Jaccard Similarity of Neighborhoods (Single Source)

Supported Graph Characteristics

Unweighted edges

Homogeneous vertex types

The Jaccard index measures the relative overlap between two sets. To compare two vertices by Jaccard similarity, first select a set of values for each vertex. For example, a set of values for a Person could be the cities the Person has lived in. Then the Jaccard index is computed for the two vectors.

The Jaccard index of two sets A and B is defined as follows:

\[Jaccard(A,B)=\frac{|A \cap B|}{|A \cup B|}\]

The value ranges from 0 to 1. If A and B are identical, then \(Jaccard(A, B) = 1\). If both A and B are empty, we define the value to be 0.

Specifications

tg_jaccard_nbor_ss (VERTEX source, STRING e_type, STRING rev_e_type,  INT top_k = 100,
  BOOL print_accum = TRUE, STRING similarity_edge_type = "",STRING file_path = "")

Time complexity

This algorithm has a time complexity of \(O(D^2)\), where \(D\) is equal to the outdegree of the vertex.

Characteristic Value

Result

The top k vertices in the graph that have the highest similarity scores, along with their scores.
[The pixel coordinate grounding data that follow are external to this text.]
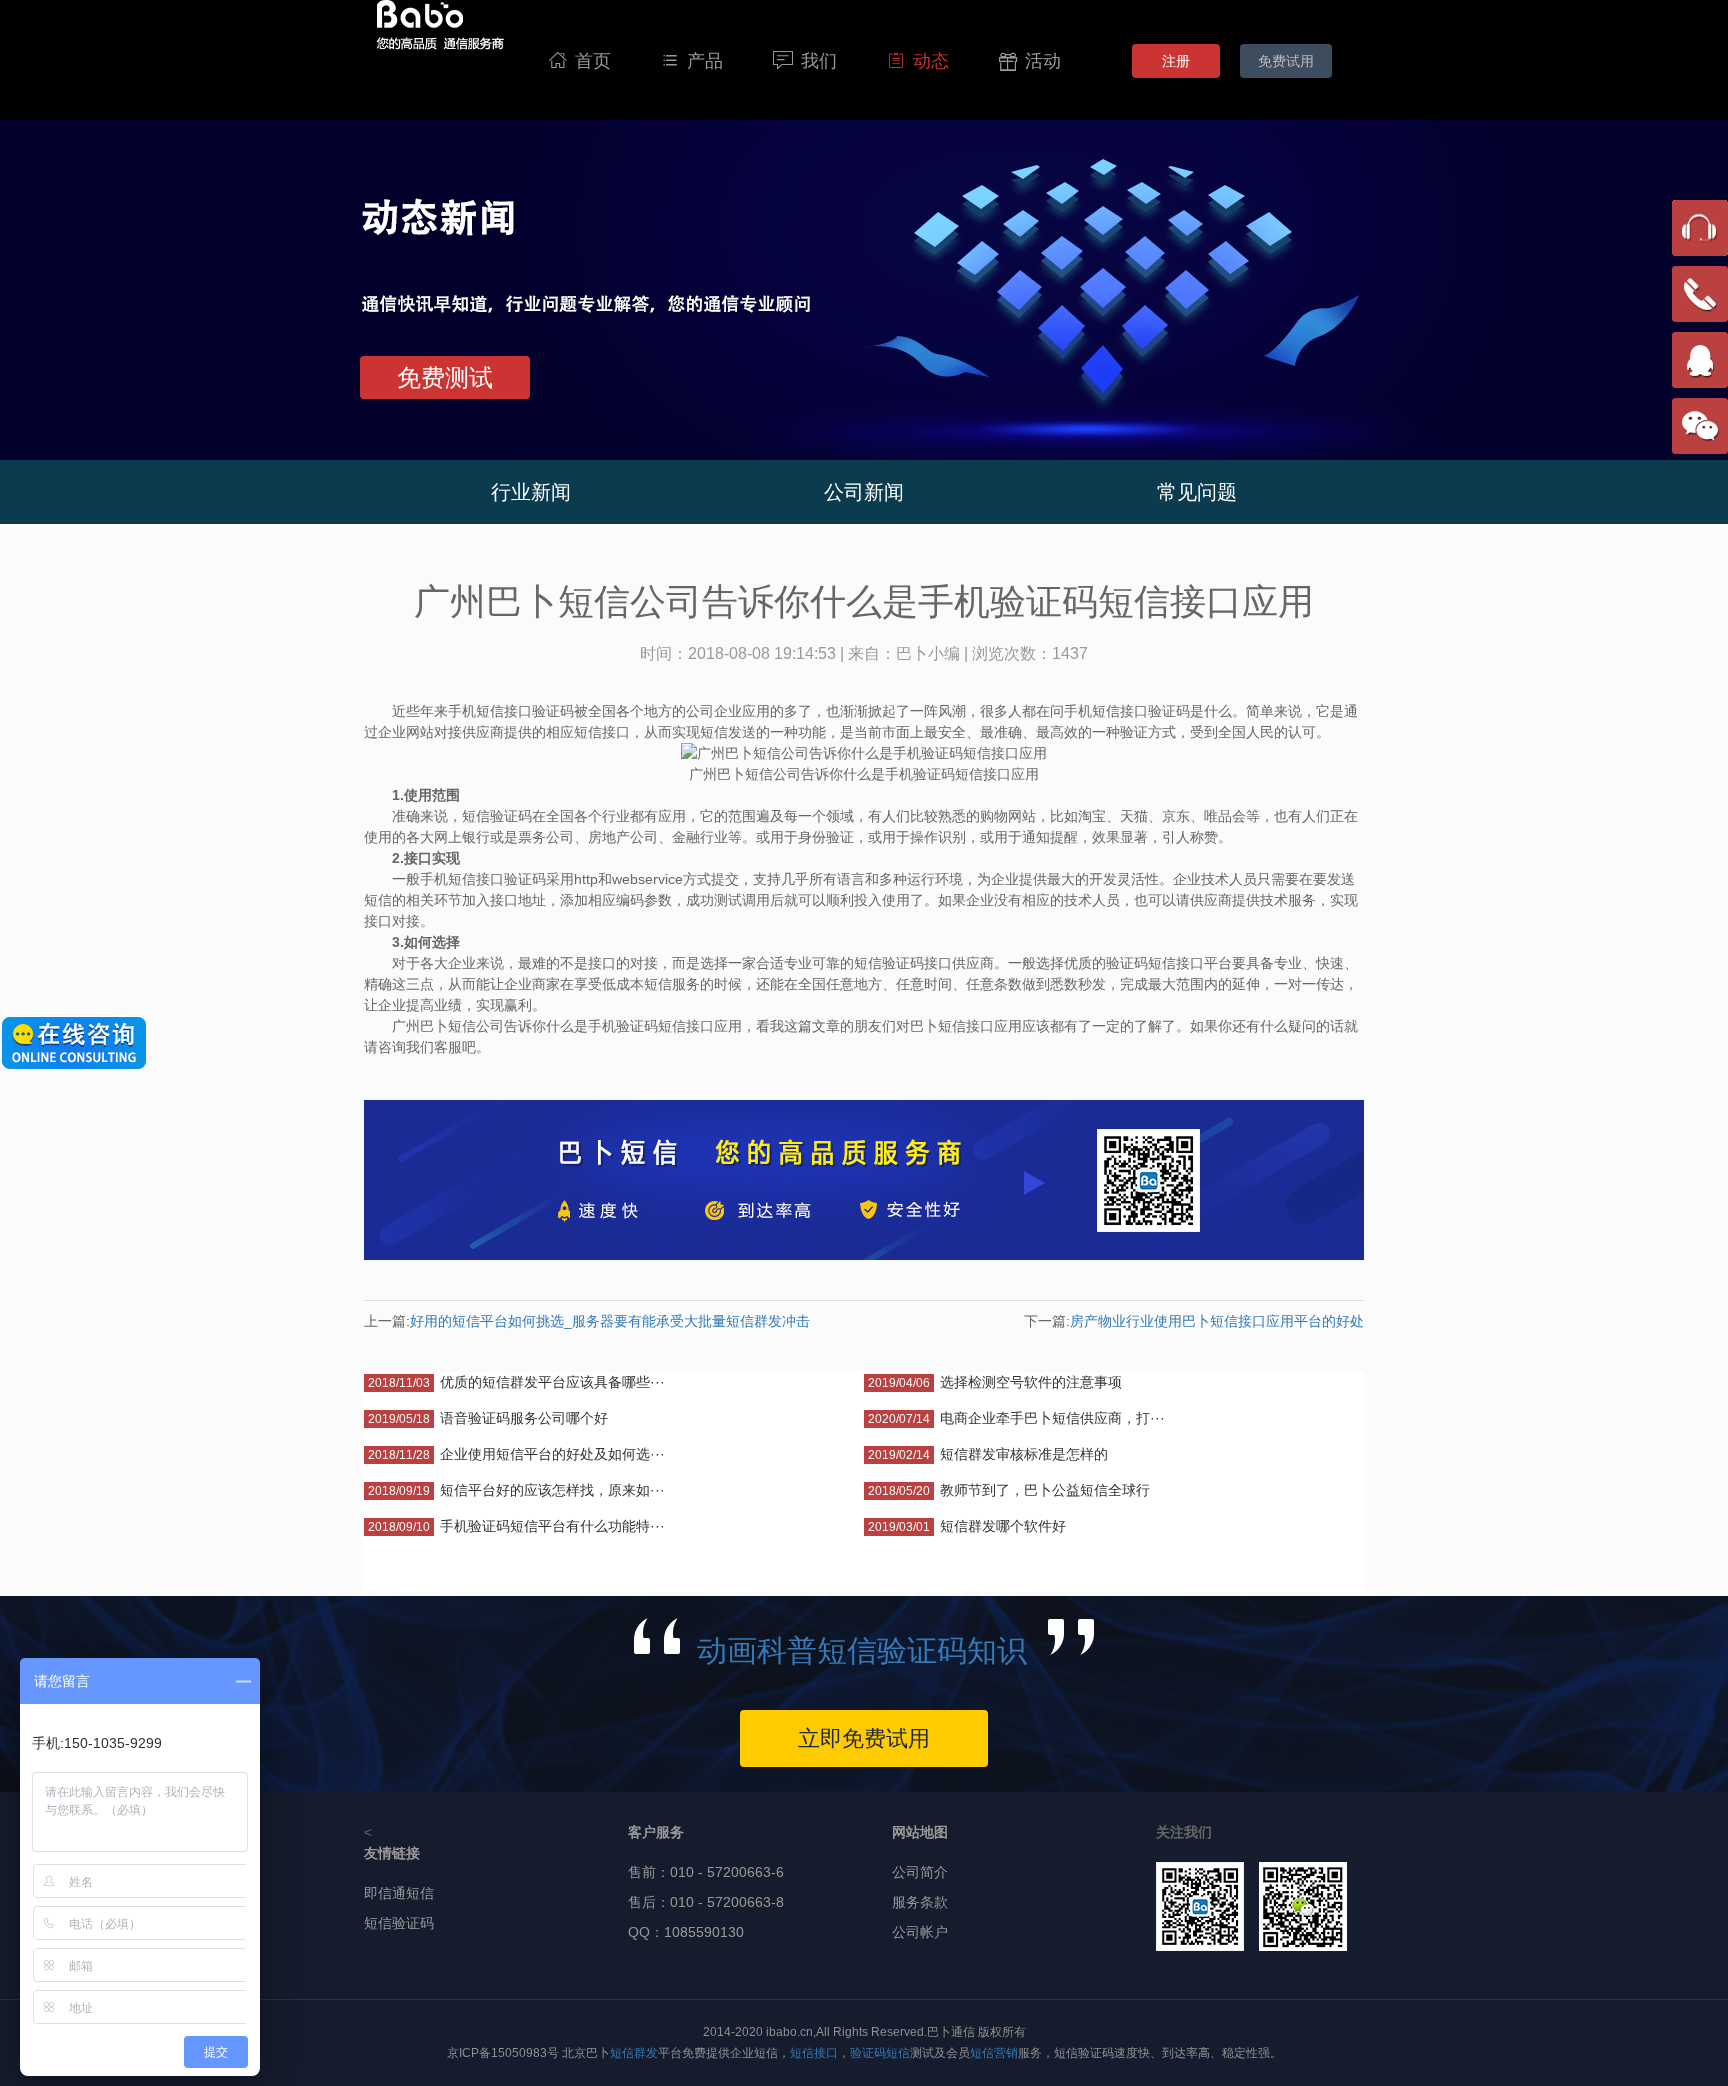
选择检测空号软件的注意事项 (1031, 1382)
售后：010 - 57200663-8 (706, 1902)
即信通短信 (399, 1893)
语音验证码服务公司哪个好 (524, 1418)
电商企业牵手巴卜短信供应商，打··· (1052, 1418)
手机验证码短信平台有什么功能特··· (552, 1526)
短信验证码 (399, 1923)
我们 (805, 61)
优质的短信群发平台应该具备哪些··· (552, 1382)
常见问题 (1197, 492)
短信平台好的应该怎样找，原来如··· (552, 1490)
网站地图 (920, 1832)
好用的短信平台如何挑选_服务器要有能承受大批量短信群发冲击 (610, 1321)
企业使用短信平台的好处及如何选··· (552, 1454)
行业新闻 (531, 492)
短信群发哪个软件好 (1003, 1526)
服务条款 (920, 1902)
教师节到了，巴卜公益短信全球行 (1045, 1490)
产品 (692, 61)
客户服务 (656, 1832)
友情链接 (392, 1853)
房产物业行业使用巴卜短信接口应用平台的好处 (1217, 1321)
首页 (580, 61)
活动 (1030, 61)
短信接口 (814, 2053)
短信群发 (634, 2053)
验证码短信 (880, 2053)
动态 (918, 61)
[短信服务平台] (440, 60)
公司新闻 (864, 492)
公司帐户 (920, 1932)
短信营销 (994, 2053)
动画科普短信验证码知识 (862, 1650)
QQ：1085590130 (686, 1932)
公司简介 (920, 1872)
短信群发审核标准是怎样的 (1024, 1454)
The result is available in three forms:

  • streamed out in JSON format

  • written to a file in tabular format, or

  • stored as a vertex attribute value.

Input Parameters

  • SET<STRING> v_type: Vertex type to calculate similarity score for

  • SET<STRING> e_type: Edge type to traverse

  • SET<STRING> re_type: Reverse edge type to traverse

  • INT top_k: the number of vertex pairs with the highest similarity scores to return

  • BOOL print_accum: Boolean value that decides whether to output to console

  • STRING similarity_edge: If provided, the similarity score will be saved to this edge

  • `STRING filepath:`If provided, the algorithm will output to the file path in CSV format

Result Size

top_k

Graph Types

Undirected or directed edges, unweighted edges

The algorithm will not output more than K vertices, so the algorithm may arbitrarily choose to output one vertex over another if there are tied similarity scores.

Example

Using the movie graph, we run jaccard_nbor_ss("Neil", 5):

[
  {
    "@@result_topK": [
      {
        "vertex1": "Neil",
        "vertex2": "Kat",
        "score": 0.5
      },
      {
        "vertex1": "Neil",
        "vertex2": "Kevin",
        "score": 0.4
      },
      {
        "vertex1": "Neil",
        "vertex2": "Jing",
        "score": 0.2
      }
    ]
  }
]

If the source vertex (person) doesn’t have any common neighbors (movies) with any other vertex (person), such as Elena in our example, the result will be an empty list:

[
  {
    "@@result_topK": []
  }
]